• [Aim of the task]
Your reply should consist only of the lines from the one with "Image resolution: width=712" through the end of the entries, transcribed exactly. Pictures stay out.
------------------------------
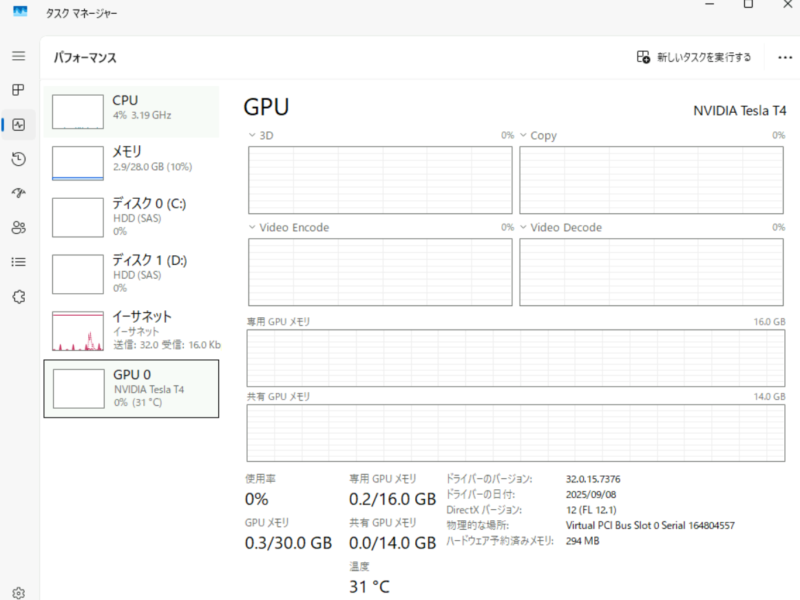Image resolution: width=800 pixels, height=600 pixels.
Task: Open the more options (...) menu
Action: [x=786, y=57]
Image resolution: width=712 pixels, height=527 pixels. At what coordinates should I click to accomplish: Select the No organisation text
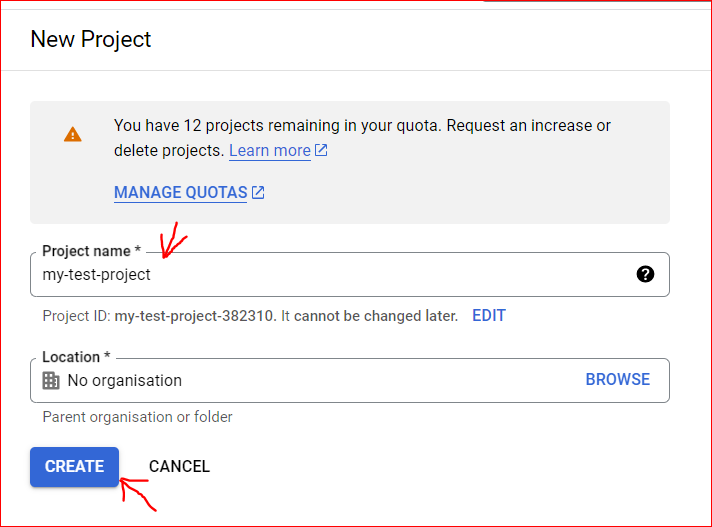124,380
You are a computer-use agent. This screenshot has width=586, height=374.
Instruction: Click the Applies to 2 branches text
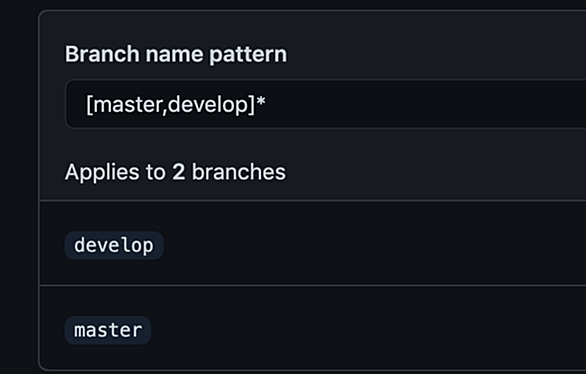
------------------------------
• [Exercise output]
Image resolution: width=712 pixels, height=527 pixels. At what coordinates should I click to accomplish: Select the No organisation text
124,380
You are a computer-use agent. This screenshot has width=586, height=374.
Instruction: Click the Applies to 2 branches text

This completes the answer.